L’admission du recours a ouvert un débat parmi les constitutionnalistes, se demandant si un revirement jurisprudentiel serait justifié.
« À mon avis, la réponse est affirmative. écrit Professeur Victor Ferreres. « La doctrine du TC n’a jamais cessé de montrer une forte tension dans ses fondements », a-t-il estimé.
« Si la prestation de serment n’engage qu’un noyau procédural minimal (respect des règles du jeu), l’expression d’un tel engagement ne devrait-elle pas être claire ? Que dit le parlementaire lorsqu’il annonce que la prestation de serment se fait « par impératif légal » ? s’est demandé Ferrer. « Inévitablement, une grande partie des citoyens lit ce slogan comme une déclaration de réserve. Le degré de sincérité de l’engagement est douteux. Le TC, qui a été généreux en adoptant une vision purement procédurale du serment, aurait dû être plus rigoureux lors de l’évaluation de la formule utilisée« .
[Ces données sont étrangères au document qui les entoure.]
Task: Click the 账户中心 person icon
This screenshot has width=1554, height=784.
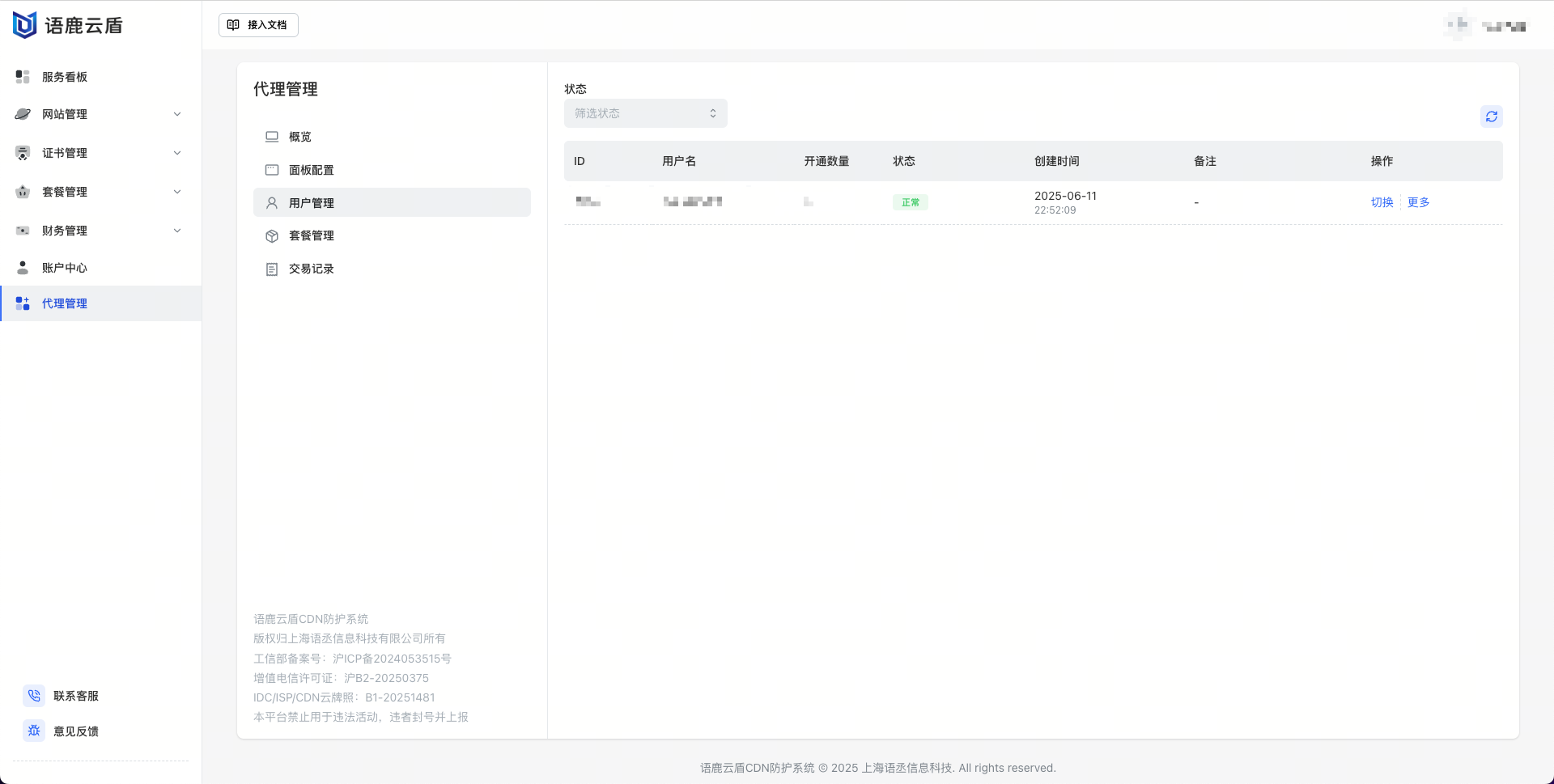Action: pos(23,268)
Pour Ferreres, cependant, il n’est pas « rejetable » que le TC, « malgré le tourbillon de formules de conformité dû à la créativité de nos parlementaires, aussi stridents que soient nombre d’entre eux, maintient sa jurisprudence et insiste sur le fait que toutes ces expressions n’affectent pas l’authenticité du serment ».
« Si, en définitive, le TC établissait comme barrière infranchissable la liberté du parlementaire d’incorporer les mots qu’il juge convenables dans la formule de conformité, il serait raisonnable, en réponse, que le législateur supprime l’obligation de jurer ou promettre la Constitution », car « cela n’a de sens d’insister sur le serment que si l’acte est inséré dans un moment de solennité. S’il n’est pas possible d’exiger un minimum de ‘gravitas’, il est préférable de supprimer l’acte. Mieux vaut le silence que la frivolité. La Constitution, expression d’un effort collectif historique digne d’éloges et de respect, l’appréciera. »
[El juramento: sea como es, o no sea]
Dans le même ordre d’idées, Agustín Ruiz Robledo a estimé que « la chose la plus raisonnable pour éviter le spectacle du début de chaque législature est de supprimer l’acte de conformité à la Constitution, en application de la célèbre phrase que le pape Clément XIII a dite à propos de l’interdiction des jésuites : « Sint ut sunt aut non sint » (qu’ils soient ou non) Si on ne peut pas garder les serments dans leur forme traditionnelle et qu’ils n’ajoutent rien au système légal, il vaut mieux les interdire et éviter ce sentiment d’embarras qui a envahi de nombreux Espagnols en voyant la créativité et l’imagination de certaines seigneuries ».